What sort of faith is that? Jeb Bush gave one clear answer: it is the kind of faith that is nobody else's business. Though Bush has publicly wondered about the authenticity of Trump's claims to be a Christian, more recently he has said that he won't question someone else's faith because "I honestly believe that's a relationship you have with your creator." This is a position that has widespread sympathy, even among non-Christians, because it is easy to appreciate how scary and uncivil our world would become if everyone made it his or her business to cast judgment on the authenticity of the lives of others.

Scripture says, "Do not judge, so that you may not be judged. For with the judgment you make you will be judged" (Matthew 7:1-2). It is tempting to read this passage as recommending the withholding of judgment altogether, and therefore as an endorsement of the privacy of faith.

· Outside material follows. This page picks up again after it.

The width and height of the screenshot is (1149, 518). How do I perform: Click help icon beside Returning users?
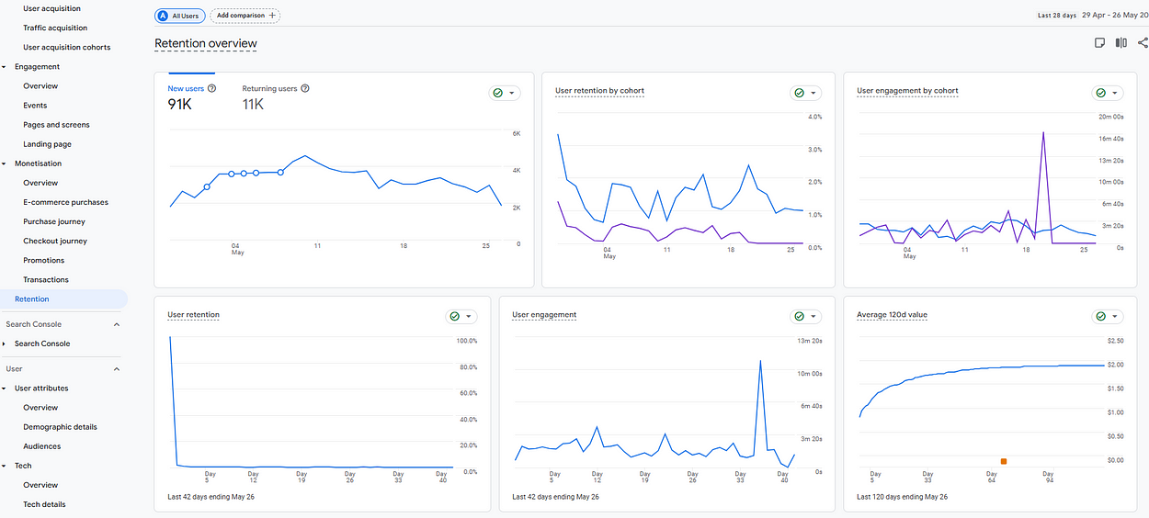click(x=305, y=89)
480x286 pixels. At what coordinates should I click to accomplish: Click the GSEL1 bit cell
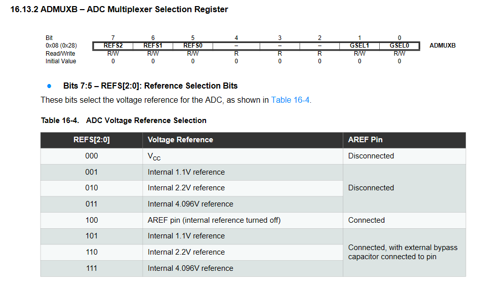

This is a mistake. What the passage really intends is to put a stop to hypocrisy, which is why it continues, "Why do you see the speck in your neighbor's eye, but do not notice the log in your own eye?" (7:3) To be Christian, or anything else for that matter, people must make judgments about what is good or bad, praiseworthy or meriting condemnation. The question is whether we will be hypocrites in our judgments. When people are hypocrites they cease to be humble and merciful, unable to appreciate that they make mistakes and need to do better.

When people believe that faith cannot be called into question, they reduce faith to a matter of personal convenience. This is the perfect faith for a consumer society, because it is the faith of people who believe everything should be available on the terms of their own choosing. But this is precisely not what scripture allows people to affirm. Faith is a matter of discipleship, which is to say it is a matter of being taught to live into the ways of love for others. It is about being accountable to Jesus as the one who shows people what love looks like in the diverse contexts of our shared life together. It is noteworthy that Jesus' teaching was not confined to the private spaces of home and the temple. They happened and were realized in the marketplace and in agricultural fields. People with political power worried about his influence.

Though faith clearly is a personal matter, something to be worked out in fear and trembling, it is a mistake to believe that faith is a private matter. Why? Because when faith is reduced to the private domains of life it ceases to have public and broadly interpersonal effect. The test of Christian faith is not what people individually choose or want. The only real test is the test of love. Jesus put it plainly when he told his followers to love others as he loved them. Love is the crucial thing because love is the power that nurtures relationships, reconciles divisions, and heals the world. As such it must have political, social, and economic effect.

Jesus does not call people to the cozy confines of the home or church. He calls them to go out into the world to share love rather than hate, and to practice humility and mercy rather than arrogance and belligerence. Faith is a personal and a public thing. It is the kind of thing that can be judged by the kind and quality of its fruit, which is why Jesus said, "By this everyone will know that you are my disciples, if you have love for one another" (John 13:35). If love is absent, someone other than Jesus is being followed.

There is no more decisive refutation of a private, apolitical faith than John's own words in scripture: "Those who say, 'I love God,' and hate their brothers or sisters, are liars; for those who do not love a brother or sister whom they have seen, cannot love God whom they have not seen" (1 John 4:20). Christian faith is not reducible to the relationship between an individual person and his or her God. It is a relationship that grows, and is shown to be true or false, in the love people show to each other.

Norman Wirzba is Professor of Theology and Ecology at Duke Divinity School and the author of Way of Love: Recovering the Heart of Christianity (HarperOne).